18/08/03 09:06:38 INFO client.RequestHedgingRMFailoverProxyProvider: Found active RM [rm1]
18/08/03 09:06:42 INFO db.DBInputFormat: Using read commited transaction isolation
18/08/03 09:06:42 INFO db.DataDrivenDBInputFormat: BoundingValsQuery: SELECT MIN(`SQOOP_TESTNO`), MAX(`SQOOP_TESTNO`) FROM `SQOOP_TEST`
18/08/03 09:06:42 INFO db.IntegerSplitter: Split size: 141; Num splits: 4 from: 7369 to: 7934
18/08/03 09:06:42 INFO mapreduce.JobSubmitter: number of splits:4
18/08/03 09:06:42 INFO mapreduce.JobSubmitter: Submitting tokens for job: job_1532345019075_0002
18/08/03 09:06:43 INFO impl.YarnClientImpl: Submitted application application_1532345019075_0002
18/08/03 09:06:43 INFO mapreduce.Job: The url to track the job: http://m-002-obj001.hd:8088/proxy/application_1532345019075_0002/
18/08/03 09:06:43 INFO mapreduce.Job: Running job: job_1532345019075_0002
18/08/03 09:06:49 INFO mapreduce.Job: Job job_1532345019075_0002 running in uber mode : false
18/08/03 09:06:49 INFO mapreduce.Job:  map 0% reduce 0%
18/08/03 09:06:57 INFO mapreduce.Job:  map 75% reduce 0%
18/08/03 09:07:38 INFO mapreduce.Job:  map 100% reduce 0%
18/08/03 09:07:40 INFO mapreduce.Job: Job job_1532345019075_0002 completed successfully
18/08/03 09:07:40 INFO mapreduce.Job: Counters: 30
        File System Counters
                FILE: Number of bytes read=0
                FILE: Number of bytes written=683688
                FILE: Number of read operations=0
                FILE: Number of large read operations=0
                FILE: Number of write operations=0
                S3A: Number of bytes read=497
                S3A: Number of bytes written=853
                S3A: Number of read operations=44
                S3A: Number of large read operations=0
                S3A: Number of write operations=36
        Job Counters
                Launched map tasks=4
                Other local map tasks=4
                Total time spent by all maps in occupied slots (ms)=277580
                Total time spent by all reduces in occupied slots (ms)=0
                Total time spent by all map tasks (ms)=55516
                Total vcore-milliseconds taken by all map tasks=55516
                Total megabyte-milliseconds taken by all map tasks=170545152
        Map-Reduce Framework
                Map input records=14
                Map output records=14
                Input split bytes=497
                Spilled Records=0
                Failed Shuffles=0
                Merged Map outputs=0
                GC time elapsed (ms)=248
                CPU time spent (ms)=5690
                Physical memory (bytes) snapshot=1087877120
                Virtual memory (bytes) snapshot=12255760384
                Total committed heap usage (bytes)=702545920
        File Input Format Counters
                Bytes Read=0
        File Output Format Counters
                Bytes Written=853
18/08/03 09:07:40 INFO mapreduce.ImportJobBase: Transferred 0 bytes in 62.4343 seconds (0 bytes/sec)
18/08/03 09:07:40 INFO mapreduce.ImportJobBase: Retrieved 14 records.

Caution

The table to import must have Primary Key.
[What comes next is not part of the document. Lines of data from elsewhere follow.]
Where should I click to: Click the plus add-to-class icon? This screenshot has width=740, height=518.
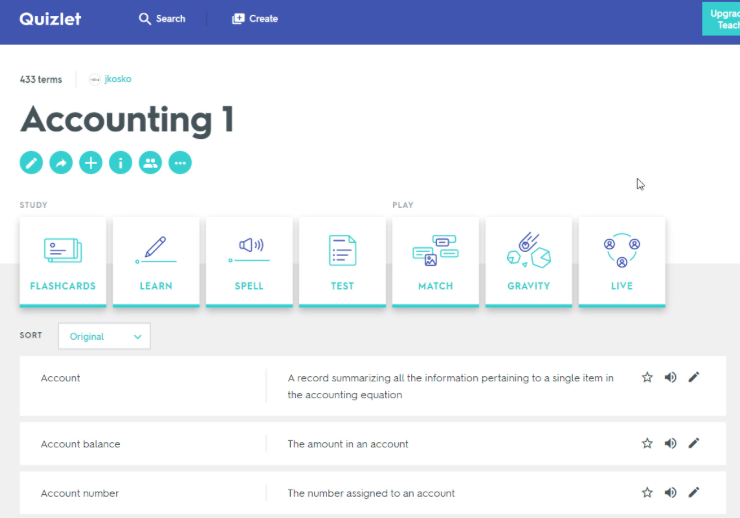(x=91, y=162)
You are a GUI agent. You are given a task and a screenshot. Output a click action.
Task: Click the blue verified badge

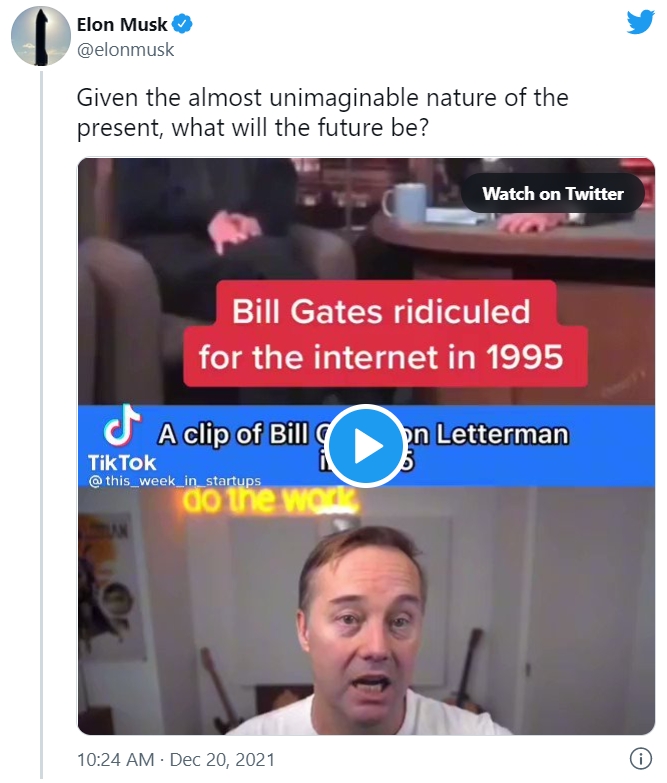(182, 24)
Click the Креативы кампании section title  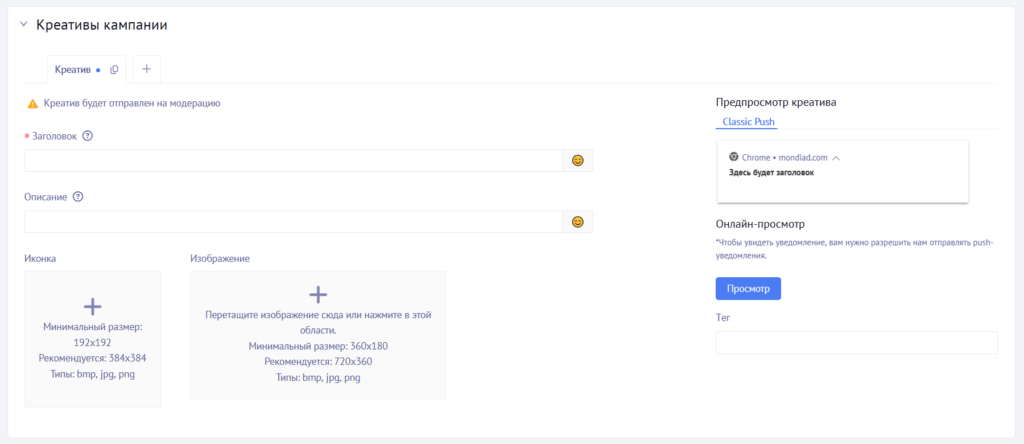tap(101, 25)
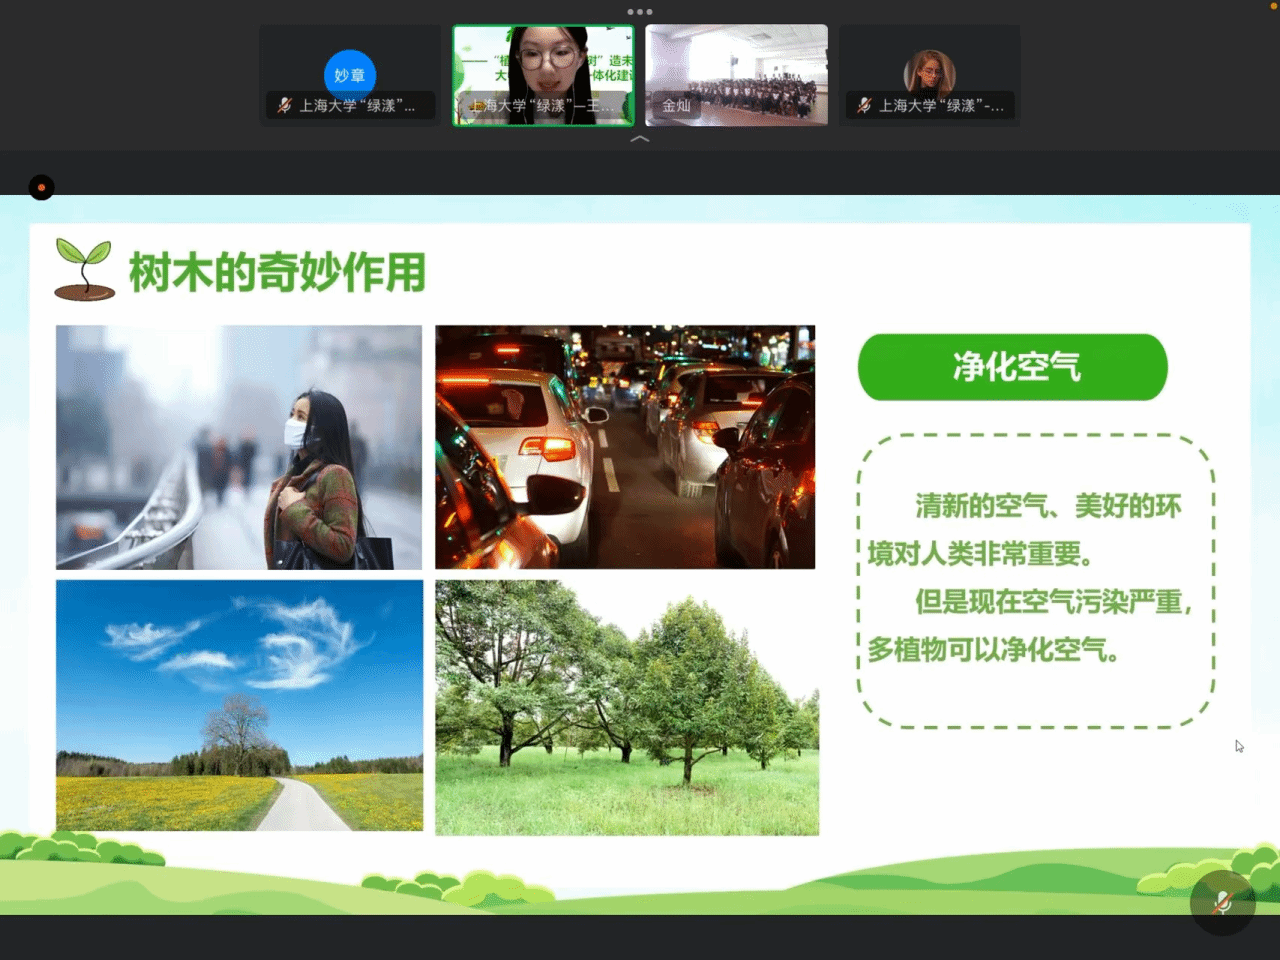Click the blue sky meadow photo

pyautogui.click(x=239, y=705)
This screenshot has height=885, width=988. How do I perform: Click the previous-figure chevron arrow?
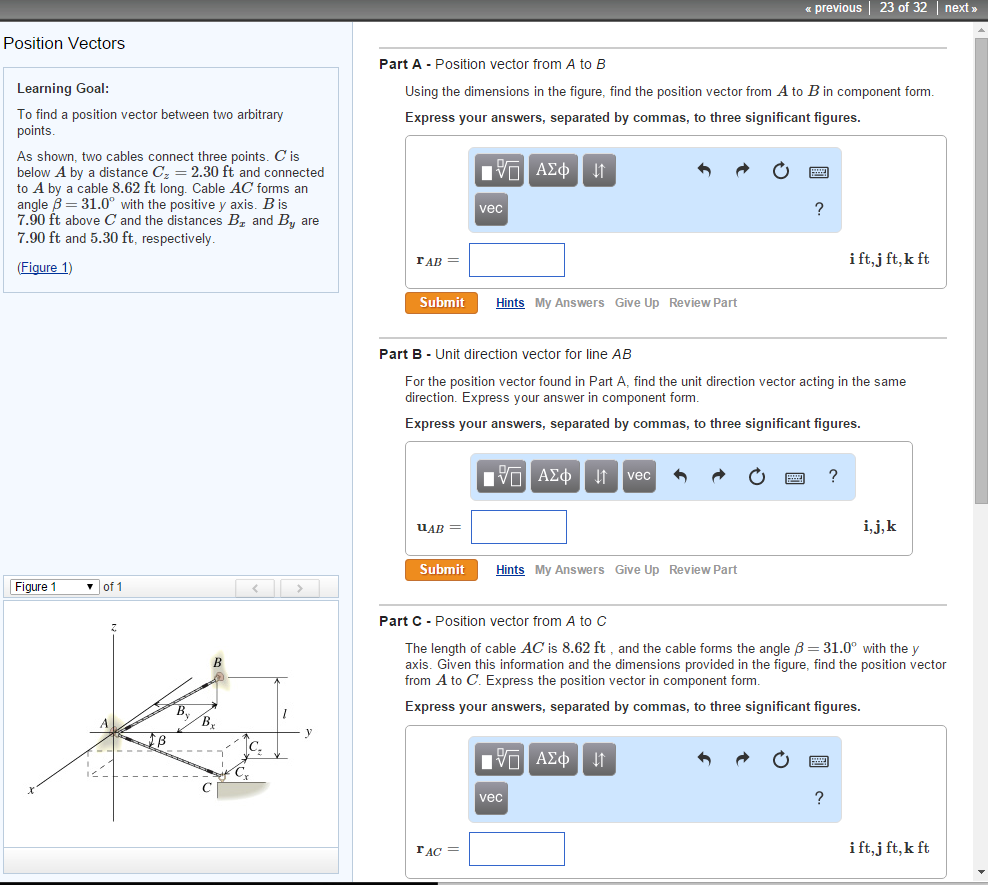(255, 587)
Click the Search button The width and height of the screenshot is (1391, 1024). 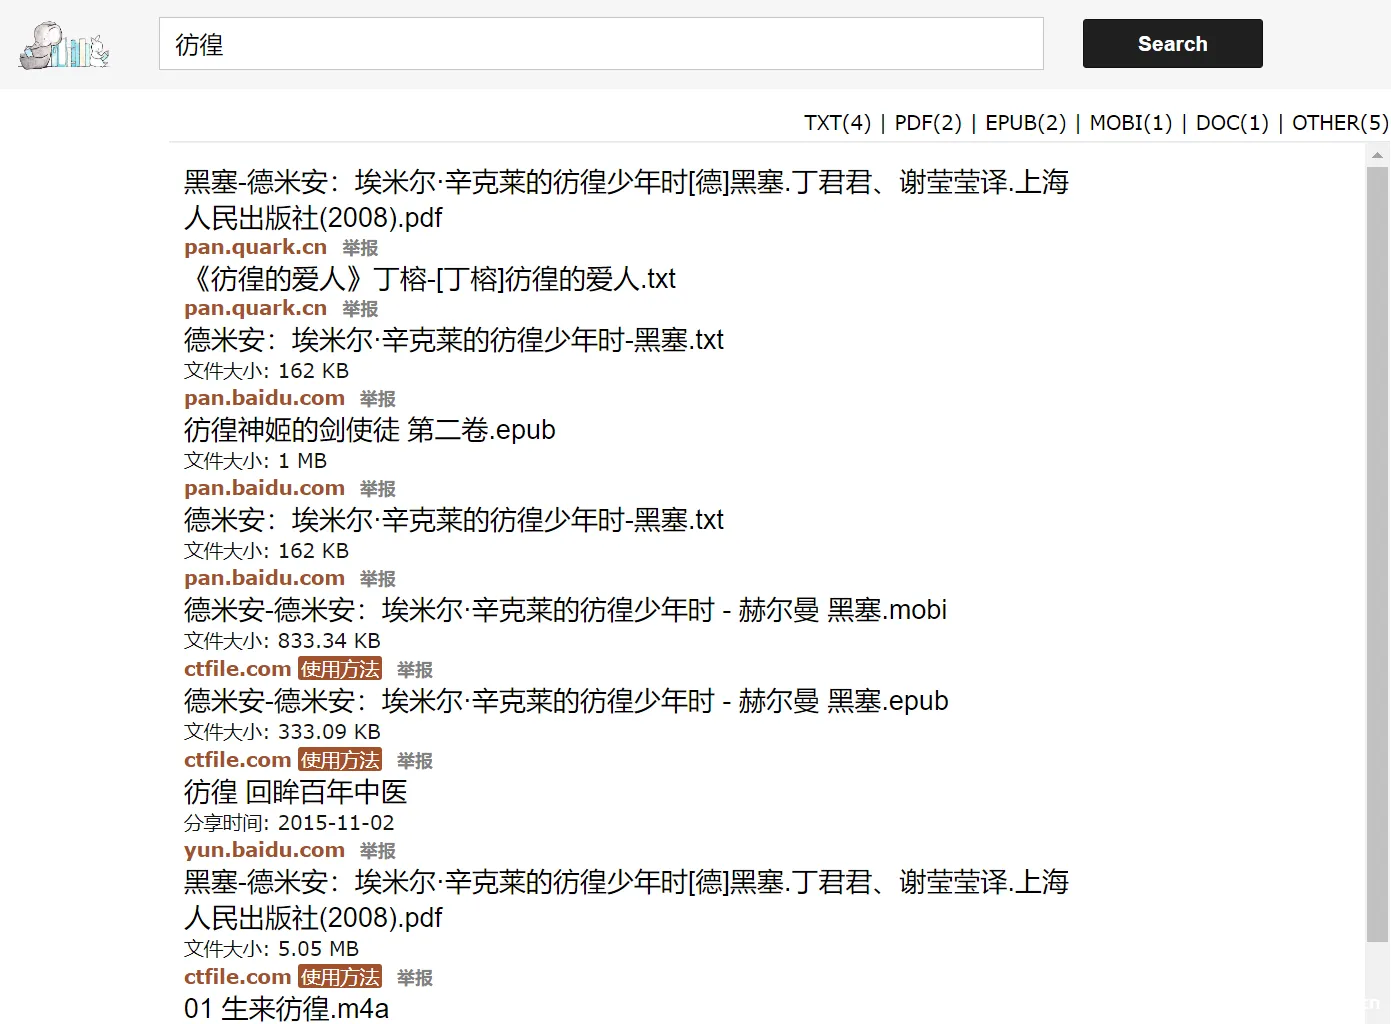click(1172, 44)
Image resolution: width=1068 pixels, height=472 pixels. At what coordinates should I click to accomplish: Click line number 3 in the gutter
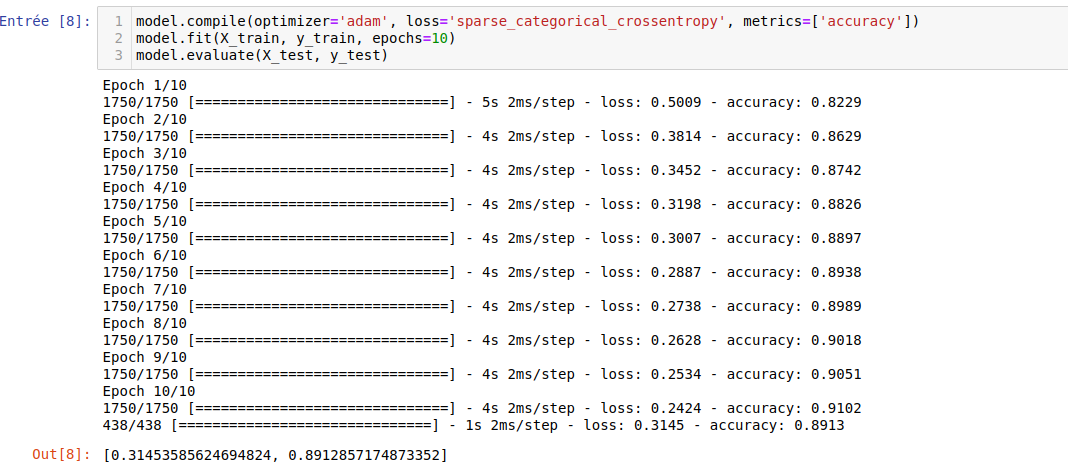119,54
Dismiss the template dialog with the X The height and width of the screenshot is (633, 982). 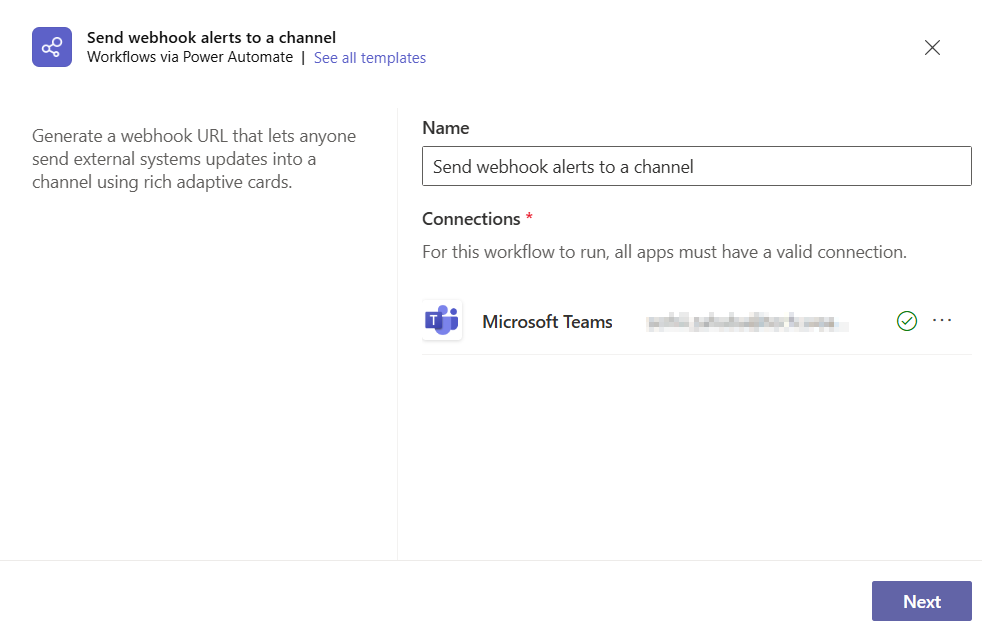pos(932,47)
If you do not have the Primary Key, the following error occurs.

18/08/03 09:00:25 ERROR tool.ImportTool: Error during import: No primary key could be found for table SQOOP_TEST. Please specify one with --split-by or perform a sequential import with '-m 1'.

4. Check HDFS data on Hive

Check if the table is saved properly through Hive.
- For instructions on how to use Hive, see the guide titled Using Hive.
Write the query that verifies if the imported table is stored properly and then run it.

SELECT * FROM sqoop_workspace.sqoop_test;

chadoop-4-1-101_ko

Check FAQs first.

Q. I want to use Sqoop Client on the master node of the Cloud Hadoop service. Do I also have to add jdbc driver to datanode?
A. You do not need to install jdbc driver on datanode. You can use the jdbc driver on the server if there is one to use the Sqoop command.